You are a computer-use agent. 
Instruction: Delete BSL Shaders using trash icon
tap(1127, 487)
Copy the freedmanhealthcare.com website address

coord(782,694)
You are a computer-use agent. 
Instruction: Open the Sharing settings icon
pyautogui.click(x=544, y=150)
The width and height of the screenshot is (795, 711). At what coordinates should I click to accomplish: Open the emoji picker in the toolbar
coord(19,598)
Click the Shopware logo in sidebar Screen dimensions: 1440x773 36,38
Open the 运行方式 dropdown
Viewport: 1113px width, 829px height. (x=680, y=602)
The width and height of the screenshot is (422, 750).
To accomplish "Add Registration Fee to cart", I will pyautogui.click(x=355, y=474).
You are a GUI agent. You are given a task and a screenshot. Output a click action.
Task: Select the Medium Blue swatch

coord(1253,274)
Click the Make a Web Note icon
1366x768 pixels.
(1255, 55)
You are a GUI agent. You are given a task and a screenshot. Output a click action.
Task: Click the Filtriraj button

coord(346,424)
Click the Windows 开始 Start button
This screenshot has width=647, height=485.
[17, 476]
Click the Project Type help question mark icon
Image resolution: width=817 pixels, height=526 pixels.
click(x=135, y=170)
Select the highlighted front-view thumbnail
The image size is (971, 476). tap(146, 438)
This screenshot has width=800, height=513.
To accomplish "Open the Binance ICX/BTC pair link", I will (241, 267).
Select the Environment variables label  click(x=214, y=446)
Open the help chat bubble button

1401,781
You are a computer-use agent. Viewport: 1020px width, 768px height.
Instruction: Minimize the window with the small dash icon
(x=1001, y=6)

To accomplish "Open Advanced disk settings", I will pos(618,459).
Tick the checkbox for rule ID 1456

##########

= Task instructions =
Using the records above as the source, restate each line verbatim.

= Reply to the exercise =
You are a computer-use agent. 
Instruction: Delete BSL Shaders using trash icon
tap(1127, 487)
Copy the freedmanhealthcare.com website address

coord(782,694)
You are a computer-use agent. 
Instruction: Open the Sharing settings icon
pyautogui.click(x=544, y=150)
The width and height of the screenshot is (795, 711). At what coordinates should I click to accomplish: Open the emoji picker in the toolbar
coord(19,598)
Click the Shopware logo in sidebar Screen dimensions: 1440x773 36,38
Open the 运行方式 dropdown
Viewport: 1113px width, 829px height. (x=680, y=602)
The width and height of the screenshot is (422, 750).
To accomplish "Add Registration Fee to cart", I will pyautogui.click(x=355, y=474).
You are a GUI agent. You are given a task and a screenshot. Output a click action.
Task: Select the Medium Blue swatch

coord(1253,274)
Click the Make a Web Note icon
1366x768 pixels.
(1255, 55)
You are a GUI agent. You are given a task and a screenshot. Output a click action.
Task: Click the Filtriraj button

coord(346,424)
Click the Windows 开始 Start button
This screenshot has width=647, height=485.
[17, 476]
Click the Project Type help question mark icon
Image resolution: width=817 pixels, height=526 pixels.
click(x=135, y=170)
Select the highlighted front-view thumbnail
The image size is (971, 476). tap(146, 438)
This screenshot has width=800, height=513.
To accomplish "Open the Binance ICX/BTC pair link", I will (241, 267).
Select the Environment variables label  click(x=214, y=446)
Open the help chat bubble button

1401,781
You are a computer-use agent. Viewport: 1020px width, 768px height.
Instruction: Minimize the window with the small dash icon
(x=1001, y=6)

To accomplish "Open Advanced disk settings", I will pos(618,459).
Tick the checkbox for rule ID 1456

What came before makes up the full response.